**WHAT THE EXERCISE ASKS**
Scan the data, and whenever a line contains "Facebook", copy it.

/---

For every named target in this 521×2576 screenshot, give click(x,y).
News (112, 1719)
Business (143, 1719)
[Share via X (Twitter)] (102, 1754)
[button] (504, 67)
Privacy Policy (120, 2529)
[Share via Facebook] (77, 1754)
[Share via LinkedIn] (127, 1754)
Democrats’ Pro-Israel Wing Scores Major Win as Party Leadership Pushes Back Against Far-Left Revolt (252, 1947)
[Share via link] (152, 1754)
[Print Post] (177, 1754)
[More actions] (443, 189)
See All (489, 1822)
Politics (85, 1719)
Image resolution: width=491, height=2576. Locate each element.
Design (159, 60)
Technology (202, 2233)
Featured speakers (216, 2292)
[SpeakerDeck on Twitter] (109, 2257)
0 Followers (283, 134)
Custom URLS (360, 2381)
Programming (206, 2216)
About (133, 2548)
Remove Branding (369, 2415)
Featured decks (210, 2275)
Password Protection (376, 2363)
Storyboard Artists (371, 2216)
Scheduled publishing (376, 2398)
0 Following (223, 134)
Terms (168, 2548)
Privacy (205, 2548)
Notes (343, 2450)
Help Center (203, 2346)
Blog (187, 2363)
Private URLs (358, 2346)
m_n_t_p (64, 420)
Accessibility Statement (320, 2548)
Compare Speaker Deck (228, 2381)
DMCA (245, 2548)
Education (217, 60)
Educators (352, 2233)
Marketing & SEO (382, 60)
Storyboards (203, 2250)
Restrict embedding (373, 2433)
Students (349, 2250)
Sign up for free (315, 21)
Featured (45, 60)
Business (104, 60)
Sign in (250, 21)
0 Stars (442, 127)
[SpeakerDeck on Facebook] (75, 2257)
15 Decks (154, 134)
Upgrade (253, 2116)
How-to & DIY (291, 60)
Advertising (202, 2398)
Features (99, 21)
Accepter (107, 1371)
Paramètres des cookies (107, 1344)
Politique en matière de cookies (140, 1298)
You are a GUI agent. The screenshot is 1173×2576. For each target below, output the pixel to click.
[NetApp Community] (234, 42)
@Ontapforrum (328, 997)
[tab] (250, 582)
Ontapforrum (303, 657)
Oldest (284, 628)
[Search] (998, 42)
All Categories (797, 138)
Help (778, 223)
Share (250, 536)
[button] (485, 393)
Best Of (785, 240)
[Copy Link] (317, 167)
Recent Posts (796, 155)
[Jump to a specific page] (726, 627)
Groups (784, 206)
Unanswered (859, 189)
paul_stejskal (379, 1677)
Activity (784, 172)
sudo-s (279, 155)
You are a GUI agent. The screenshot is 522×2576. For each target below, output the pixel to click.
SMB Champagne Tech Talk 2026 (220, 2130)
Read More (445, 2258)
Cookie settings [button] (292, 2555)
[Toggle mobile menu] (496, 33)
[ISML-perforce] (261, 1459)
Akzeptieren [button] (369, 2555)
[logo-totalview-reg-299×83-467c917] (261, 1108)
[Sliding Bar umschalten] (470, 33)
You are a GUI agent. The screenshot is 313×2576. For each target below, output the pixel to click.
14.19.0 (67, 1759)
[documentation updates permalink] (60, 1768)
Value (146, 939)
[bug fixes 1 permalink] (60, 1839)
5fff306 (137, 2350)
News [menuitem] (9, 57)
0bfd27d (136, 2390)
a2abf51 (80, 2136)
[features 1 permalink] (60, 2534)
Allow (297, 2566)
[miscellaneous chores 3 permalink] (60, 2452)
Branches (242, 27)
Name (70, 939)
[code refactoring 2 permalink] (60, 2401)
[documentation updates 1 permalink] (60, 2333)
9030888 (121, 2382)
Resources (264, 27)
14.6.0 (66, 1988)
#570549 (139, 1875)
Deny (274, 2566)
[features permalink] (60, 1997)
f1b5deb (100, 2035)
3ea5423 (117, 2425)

\---

**EXERCISE RESPONSE**
[Share via Facebook] (77, 1754)
[SpeakerDeck on Facebook] (75, 2257)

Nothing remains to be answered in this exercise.